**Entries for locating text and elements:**
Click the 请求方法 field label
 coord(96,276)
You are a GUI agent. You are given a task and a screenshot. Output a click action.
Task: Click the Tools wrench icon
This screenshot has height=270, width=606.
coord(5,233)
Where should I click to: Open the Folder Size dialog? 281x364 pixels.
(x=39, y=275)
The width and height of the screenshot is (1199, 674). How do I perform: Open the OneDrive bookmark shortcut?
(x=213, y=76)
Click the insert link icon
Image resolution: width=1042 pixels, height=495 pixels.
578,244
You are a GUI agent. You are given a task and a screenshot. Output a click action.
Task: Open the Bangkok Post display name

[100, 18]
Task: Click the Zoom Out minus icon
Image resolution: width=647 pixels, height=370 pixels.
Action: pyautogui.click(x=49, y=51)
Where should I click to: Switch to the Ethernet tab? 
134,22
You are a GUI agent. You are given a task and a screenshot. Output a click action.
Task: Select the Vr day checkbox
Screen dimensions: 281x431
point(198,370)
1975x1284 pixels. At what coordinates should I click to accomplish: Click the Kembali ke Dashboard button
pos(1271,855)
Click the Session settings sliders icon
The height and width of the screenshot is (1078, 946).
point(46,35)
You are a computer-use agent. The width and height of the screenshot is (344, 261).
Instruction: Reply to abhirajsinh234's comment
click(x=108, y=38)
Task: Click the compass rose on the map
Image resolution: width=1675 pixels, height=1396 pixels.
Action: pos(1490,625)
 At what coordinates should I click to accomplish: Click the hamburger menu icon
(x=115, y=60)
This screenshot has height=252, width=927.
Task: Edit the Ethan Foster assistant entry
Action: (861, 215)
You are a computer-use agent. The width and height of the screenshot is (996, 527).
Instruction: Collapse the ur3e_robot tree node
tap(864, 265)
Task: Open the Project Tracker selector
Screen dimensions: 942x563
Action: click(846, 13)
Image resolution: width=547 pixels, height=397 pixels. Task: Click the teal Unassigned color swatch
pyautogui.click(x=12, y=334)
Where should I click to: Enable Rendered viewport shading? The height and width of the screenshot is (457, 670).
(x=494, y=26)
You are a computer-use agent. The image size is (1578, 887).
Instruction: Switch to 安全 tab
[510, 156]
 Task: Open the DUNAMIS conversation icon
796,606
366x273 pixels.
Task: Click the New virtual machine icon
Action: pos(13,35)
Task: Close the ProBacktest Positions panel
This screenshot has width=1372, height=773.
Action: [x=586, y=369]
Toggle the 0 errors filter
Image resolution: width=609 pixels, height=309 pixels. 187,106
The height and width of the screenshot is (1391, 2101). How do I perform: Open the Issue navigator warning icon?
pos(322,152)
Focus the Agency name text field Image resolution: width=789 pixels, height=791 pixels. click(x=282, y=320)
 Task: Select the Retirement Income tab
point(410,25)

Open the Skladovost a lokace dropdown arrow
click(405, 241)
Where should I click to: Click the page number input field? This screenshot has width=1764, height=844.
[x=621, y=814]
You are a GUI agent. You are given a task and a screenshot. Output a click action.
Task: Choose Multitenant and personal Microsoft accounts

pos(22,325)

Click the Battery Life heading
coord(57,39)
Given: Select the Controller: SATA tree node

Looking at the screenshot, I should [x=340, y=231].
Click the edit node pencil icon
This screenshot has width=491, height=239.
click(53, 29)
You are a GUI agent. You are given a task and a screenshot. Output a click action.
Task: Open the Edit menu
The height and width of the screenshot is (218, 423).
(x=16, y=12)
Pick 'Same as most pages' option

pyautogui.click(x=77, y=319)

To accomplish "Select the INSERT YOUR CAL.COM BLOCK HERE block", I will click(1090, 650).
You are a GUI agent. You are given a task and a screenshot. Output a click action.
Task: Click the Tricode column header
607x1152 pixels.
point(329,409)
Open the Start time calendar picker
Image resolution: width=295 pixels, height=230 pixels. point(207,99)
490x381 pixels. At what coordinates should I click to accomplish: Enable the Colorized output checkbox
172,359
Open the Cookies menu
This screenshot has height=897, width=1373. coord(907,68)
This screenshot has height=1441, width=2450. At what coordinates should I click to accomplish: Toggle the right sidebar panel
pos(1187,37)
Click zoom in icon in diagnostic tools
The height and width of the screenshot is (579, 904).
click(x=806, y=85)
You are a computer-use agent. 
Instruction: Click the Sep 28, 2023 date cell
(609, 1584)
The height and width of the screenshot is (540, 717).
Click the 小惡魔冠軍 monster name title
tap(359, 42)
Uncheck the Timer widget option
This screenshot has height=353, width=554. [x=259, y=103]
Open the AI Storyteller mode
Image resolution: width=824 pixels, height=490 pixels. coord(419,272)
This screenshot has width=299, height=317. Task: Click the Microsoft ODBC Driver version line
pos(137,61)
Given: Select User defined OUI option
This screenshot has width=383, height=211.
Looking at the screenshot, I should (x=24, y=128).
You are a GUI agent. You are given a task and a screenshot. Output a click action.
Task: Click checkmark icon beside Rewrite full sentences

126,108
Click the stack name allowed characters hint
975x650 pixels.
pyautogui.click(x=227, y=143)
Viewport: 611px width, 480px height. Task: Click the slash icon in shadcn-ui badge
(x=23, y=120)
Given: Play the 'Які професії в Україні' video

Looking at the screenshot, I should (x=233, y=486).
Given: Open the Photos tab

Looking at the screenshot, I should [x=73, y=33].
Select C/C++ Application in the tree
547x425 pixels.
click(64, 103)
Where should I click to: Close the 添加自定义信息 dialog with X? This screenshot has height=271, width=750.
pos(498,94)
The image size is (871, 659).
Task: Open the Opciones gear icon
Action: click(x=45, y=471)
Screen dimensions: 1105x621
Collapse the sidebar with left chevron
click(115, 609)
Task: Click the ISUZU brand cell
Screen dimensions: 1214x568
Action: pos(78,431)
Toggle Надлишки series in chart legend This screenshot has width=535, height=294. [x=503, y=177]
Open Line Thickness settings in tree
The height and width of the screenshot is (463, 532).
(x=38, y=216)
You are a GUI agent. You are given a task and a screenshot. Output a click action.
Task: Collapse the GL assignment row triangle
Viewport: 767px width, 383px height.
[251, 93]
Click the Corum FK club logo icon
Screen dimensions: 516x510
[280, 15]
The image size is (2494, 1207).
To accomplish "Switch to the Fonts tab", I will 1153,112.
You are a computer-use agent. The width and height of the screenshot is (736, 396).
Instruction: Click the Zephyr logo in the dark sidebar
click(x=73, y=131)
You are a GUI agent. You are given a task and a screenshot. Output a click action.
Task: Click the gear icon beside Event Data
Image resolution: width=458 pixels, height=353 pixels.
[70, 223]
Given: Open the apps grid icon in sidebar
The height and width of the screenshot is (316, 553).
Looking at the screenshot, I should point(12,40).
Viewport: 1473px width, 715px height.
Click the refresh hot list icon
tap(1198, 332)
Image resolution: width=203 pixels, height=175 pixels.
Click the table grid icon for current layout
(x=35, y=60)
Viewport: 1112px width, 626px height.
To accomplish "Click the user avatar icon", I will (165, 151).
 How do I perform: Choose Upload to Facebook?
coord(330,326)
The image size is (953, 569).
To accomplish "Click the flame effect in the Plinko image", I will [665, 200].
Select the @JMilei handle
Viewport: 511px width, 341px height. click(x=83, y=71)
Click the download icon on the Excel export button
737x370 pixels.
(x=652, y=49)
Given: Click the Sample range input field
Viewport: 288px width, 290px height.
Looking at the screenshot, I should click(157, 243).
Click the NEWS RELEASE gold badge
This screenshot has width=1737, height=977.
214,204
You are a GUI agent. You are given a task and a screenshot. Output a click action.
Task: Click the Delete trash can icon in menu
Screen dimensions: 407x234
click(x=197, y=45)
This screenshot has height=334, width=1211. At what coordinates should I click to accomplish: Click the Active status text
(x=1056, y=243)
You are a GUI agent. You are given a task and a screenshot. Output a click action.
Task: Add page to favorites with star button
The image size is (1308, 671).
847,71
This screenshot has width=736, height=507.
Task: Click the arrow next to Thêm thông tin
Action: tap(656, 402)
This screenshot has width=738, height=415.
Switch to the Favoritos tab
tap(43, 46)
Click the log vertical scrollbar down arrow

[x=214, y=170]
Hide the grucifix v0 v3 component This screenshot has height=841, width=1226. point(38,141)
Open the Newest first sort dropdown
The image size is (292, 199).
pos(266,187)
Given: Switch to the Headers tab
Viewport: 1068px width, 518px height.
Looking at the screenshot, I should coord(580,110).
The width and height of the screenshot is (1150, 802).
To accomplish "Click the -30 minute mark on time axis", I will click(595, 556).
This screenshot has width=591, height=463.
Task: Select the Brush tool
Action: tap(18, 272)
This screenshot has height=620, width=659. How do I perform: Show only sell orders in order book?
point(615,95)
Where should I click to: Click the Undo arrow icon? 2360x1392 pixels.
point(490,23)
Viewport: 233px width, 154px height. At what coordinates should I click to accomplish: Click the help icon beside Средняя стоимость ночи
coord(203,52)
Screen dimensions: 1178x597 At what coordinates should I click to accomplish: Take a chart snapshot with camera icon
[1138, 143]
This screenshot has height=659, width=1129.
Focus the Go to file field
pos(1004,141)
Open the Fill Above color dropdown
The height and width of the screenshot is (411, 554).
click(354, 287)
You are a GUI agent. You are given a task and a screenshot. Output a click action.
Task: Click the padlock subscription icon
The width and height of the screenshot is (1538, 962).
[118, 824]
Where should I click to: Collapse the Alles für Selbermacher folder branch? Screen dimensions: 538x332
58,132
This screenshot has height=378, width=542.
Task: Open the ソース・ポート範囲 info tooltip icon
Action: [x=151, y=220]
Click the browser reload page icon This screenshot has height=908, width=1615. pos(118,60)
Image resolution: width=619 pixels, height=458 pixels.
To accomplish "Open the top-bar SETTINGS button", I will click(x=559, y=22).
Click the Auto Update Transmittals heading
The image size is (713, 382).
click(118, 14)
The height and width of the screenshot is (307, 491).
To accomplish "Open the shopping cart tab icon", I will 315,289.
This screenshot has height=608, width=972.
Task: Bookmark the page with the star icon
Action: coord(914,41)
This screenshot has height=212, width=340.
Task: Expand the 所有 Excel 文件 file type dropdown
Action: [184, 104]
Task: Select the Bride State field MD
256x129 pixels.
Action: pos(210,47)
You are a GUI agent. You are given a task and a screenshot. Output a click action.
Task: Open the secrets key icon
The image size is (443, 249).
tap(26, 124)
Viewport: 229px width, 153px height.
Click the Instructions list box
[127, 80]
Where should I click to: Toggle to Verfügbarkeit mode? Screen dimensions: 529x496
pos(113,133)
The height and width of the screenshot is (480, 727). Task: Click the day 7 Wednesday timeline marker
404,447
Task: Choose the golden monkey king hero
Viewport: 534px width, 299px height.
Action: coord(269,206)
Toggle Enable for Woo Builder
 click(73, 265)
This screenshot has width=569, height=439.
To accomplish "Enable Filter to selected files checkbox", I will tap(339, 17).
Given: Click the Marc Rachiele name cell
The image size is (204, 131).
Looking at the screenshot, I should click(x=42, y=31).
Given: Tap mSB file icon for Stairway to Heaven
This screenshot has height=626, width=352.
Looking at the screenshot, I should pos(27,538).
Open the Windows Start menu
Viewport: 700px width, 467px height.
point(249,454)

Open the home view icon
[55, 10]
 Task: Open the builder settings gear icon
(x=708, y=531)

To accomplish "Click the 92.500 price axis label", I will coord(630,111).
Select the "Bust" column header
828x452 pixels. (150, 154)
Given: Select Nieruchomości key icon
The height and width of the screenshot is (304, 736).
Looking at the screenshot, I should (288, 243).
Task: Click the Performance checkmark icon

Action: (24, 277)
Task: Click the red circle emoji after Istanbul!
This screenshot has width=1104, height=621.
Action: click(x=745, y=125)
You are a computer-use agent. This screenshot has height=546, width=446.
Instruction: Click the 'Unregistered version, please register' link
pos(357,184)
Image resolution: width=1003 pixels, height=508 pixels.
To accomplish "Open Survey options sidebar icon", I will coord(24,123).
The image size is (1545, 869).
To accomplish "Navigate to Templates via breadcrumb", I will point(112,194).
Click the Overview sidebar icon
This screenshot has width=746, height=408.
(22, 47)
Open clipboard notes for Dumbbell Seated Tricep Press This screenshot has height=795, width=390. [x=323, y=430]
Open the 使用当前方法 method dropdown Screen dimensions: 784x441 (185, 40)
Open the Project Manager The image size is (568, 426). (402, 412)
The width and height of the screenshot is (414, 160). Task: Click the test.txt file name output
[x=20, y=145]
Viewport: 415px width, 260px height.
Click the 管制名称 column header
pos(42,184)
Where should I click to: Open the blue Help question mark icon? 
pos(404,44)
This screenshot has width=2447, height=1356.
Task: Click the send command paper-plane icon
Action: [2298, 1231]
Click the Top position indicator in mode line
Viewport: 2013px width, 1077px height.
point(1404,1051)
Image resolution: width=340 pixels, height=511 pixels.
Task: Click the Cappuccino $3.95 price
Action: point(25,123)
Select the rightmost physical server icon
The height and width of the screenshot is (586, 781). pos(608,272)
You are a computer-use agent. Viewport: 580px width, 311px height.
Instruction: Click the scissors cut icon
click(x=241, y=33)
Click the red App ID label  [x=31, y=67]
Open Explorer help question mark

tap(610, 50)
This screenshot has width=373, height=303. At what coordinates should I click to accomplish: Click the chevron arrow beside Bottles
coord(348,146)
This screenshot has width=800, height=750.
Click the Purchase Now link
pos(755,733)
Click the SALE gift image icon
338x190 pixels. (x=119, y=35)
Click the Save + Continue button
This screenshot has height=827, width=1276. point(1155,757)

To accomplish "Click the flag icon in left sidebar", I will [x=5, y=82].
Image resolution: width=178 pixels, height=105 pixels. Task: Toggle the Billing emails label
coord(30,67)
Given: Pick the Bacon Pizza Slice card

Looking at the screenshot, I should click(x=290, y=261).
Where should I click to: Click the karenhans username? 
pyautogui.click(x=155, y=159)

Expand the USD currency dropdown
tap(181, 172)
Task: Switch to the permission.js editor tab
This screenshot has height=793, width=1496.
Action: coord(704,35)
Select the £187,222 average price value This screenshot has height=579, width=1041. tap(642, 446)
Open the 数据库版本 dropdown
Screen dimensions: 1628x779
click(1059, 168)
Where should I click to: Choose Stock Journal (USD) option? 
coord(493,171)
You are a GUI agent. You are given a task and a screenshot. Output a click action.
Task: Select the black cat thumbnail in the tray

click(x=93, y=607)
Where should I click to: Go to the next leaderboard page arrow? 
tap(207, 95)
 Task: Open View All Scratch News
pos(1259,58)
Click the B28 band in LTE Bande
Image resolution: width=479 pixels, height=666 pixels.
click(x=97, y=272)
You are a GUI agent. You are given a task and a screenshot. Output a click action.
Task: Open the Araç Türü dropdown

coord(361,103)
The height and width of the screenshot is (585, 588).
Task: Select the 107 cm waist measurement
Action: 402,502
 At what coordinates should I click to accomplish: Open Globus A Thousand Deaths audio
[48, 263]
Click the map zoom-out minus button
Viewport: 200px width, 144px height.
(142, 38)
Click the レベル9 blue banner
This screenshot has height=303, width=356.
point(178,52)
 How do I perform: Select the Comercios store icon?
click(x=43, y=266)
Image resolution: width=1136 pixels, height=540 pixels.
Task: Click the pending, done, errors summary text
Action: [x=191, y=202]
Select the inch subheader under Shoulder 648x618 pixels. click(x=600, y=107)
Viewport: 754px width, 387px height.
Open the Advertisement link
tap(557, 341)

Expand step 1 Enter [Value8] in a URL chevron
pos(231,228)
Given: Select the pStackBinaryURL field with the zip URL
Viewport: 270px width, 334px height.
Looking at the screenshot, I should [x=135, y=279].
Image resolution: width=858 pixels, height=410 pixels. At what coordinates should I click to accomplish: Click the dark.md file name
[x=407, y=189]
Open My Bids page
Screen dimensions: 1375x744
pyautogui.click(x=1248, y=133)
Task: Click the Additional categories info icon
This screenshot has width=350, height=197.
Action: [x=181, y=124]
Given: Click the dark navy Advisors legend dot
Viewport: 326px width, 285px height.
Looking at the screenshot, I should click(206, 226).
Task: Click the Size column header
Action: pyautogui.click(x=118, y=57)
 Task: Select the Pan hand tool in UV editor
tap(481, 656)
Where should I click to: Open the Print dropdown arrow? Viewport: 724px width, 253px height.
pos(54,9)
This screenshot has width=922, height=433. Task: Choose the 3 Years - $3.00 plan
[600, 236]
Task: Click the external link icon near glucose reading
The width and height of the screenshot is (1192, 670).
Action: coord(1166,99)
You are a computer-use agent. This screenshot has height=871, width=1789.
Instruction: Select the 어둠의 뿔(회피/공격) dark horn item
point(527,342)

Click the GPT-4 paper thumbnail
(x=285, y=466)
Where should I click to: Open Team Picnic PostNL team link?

**Task:** Please reprint, with no changes, everything in the material from the line containing "Screen dimensions: 1105x621" down to the line containing "Toggle Надлишки series", both of those lines included.

**Worked solution:**
Screen dimensions: 1105x621
Collapse the sidebar with left chevron
click(115, 609)
Task: Click the ISUZU brand cell
Screen dimensions: 1214x568
Action: pos(78,431)
Toggle Надлишки series in chart legend This screenshot has width=535, height=294. [x=503, y=177]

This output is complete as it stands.